All he needs is a chainsaw for students who aren’t on his time and he would be one of the biggest horror icons of all time.
3 Every Scene With the Cat - The Cat in the Hat
Universal Pictures
Jim Carrey truly understood how to take a Dr. Seuss character and make it real when he did How the Grinch Stole Christmas. Mike Myers absolutely did not when he played the titular character in The Cat in the Hat. Literally every sequence involving the Cat in this film is unintentionally terrifying. He even has a sequence in which he threatens bodily harm to another version of himself who is trading insults with him. The sequence truly feels like what dropping into insanity must be like.
It’s all pretty harsh for a film that’s essentially about how to stay out of trouble and keep your room clean. Somehow it seems like the moral of this story went over Mike Myers’ head. The Seuss family clearly thought the same thing because after this film premiered they have banned Hollywood from ever making a live action adaptation of his works ever again. Who can blame them?
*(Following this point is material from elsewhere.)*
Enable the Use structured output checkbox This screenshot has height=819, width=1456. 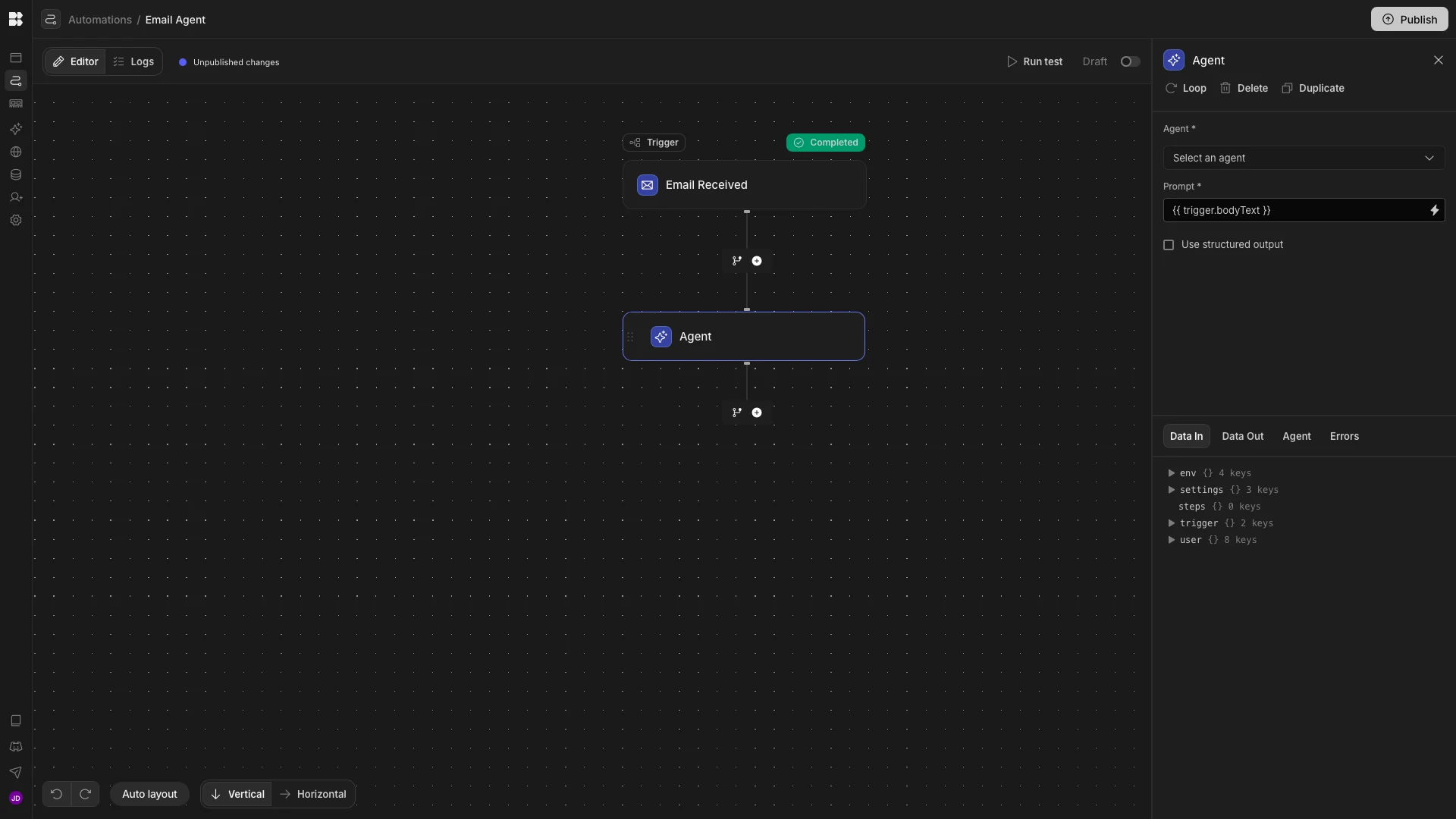pyautogui.click(x=1169, y=245)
2 Elsa’s Introduction - Jojo Rabbit
Fox Searchlight Pictures
There’s something uniquely terrified about the way young Jojo is introduced to the horrors of World War II as a young, impressionable boy living in Germany, for Taika Waititi’s Jojo Rabbit. While he is enthusiastic about joining his country’s fight throughout the first part of the film, he slowly is shown the error of his ways by being directly confronted with the harrowing real-world consequences of his heroes. The horror movie inspired scene where he finds Elsa hiding in the wall is the first real shock he sees that hints that things might not be as fun in this world as he thinks.
This is just the preamble for the final horror though. Once he sees his mother’s shoes as she’s been sentenced to the ultimate punishment by the government, he is forever changed. So was pretty much anyone who had to watch one of the saddest moments in movie history. Both of these scenes are more disturbing than anything that’s ever happened in the Saw franchise.
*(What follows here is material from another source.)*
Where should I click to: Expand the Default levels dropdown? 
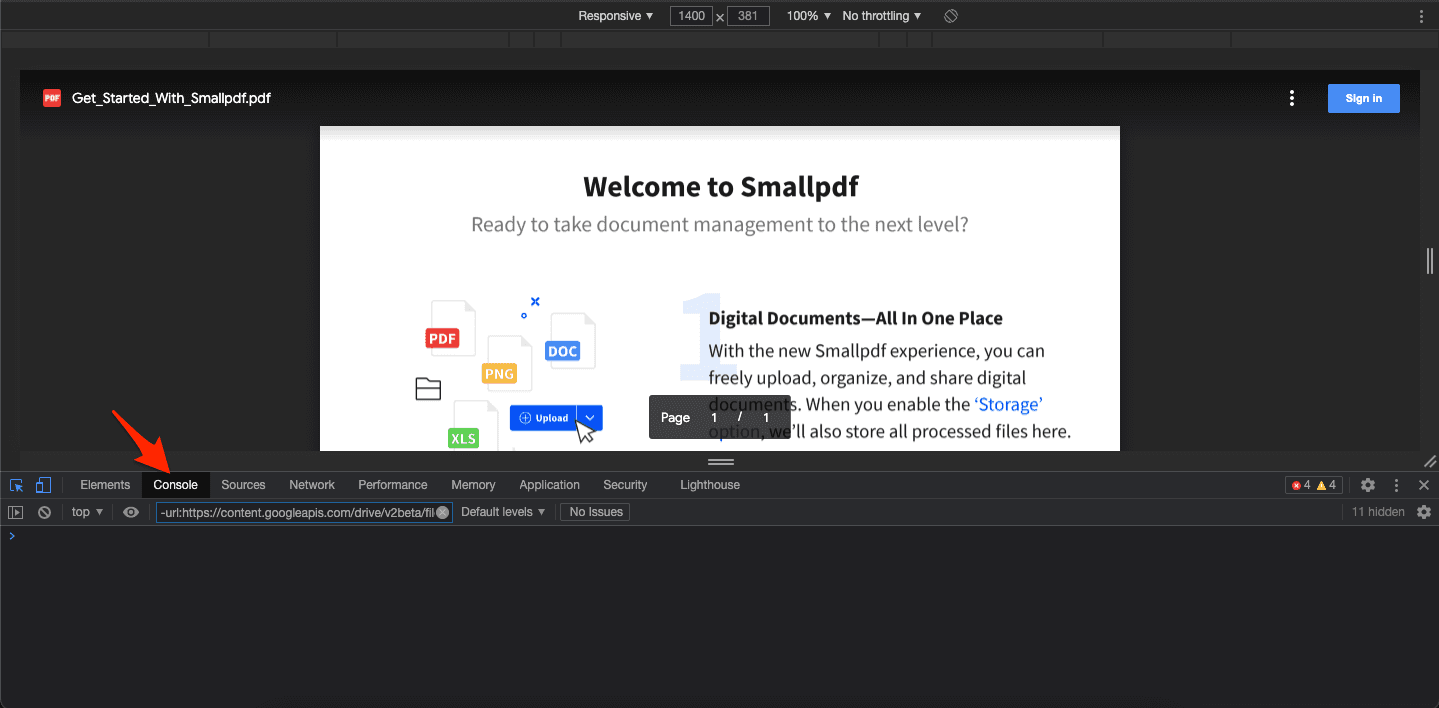click(x=502, y=512)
1 The Winkie’s Scene - Mulholland Drive
There’s literally no David Lynch film that doesn’t feature at least one sequence that would earn a place on this list. In fact, pretty much all of Eraserhead would count. The scariest scene in all of Lynch’s movies that is most often referenced is the infamous Winkie’s scene from Mulholland Drive. The scene begins with a man describing to his friend how he’s had a recurring nightmare about the two of them visiting that very same Winkie’s Diner. His nightmare then culminates with him seeing a disturbing person who lives behind the diner’s dumpster.
His friend agrees to help him confront this fear by accompanying him to the dumpster to see that no one is really back there. Instead, the gruesome figure truly does appear, sliding out like some kind of specter straight out of his nightmare. It sends him sprawling back in terror before it slides back again. It might just be the greatest jump scare in the history of jump scares. If anyone could do that, it would be David Lynch.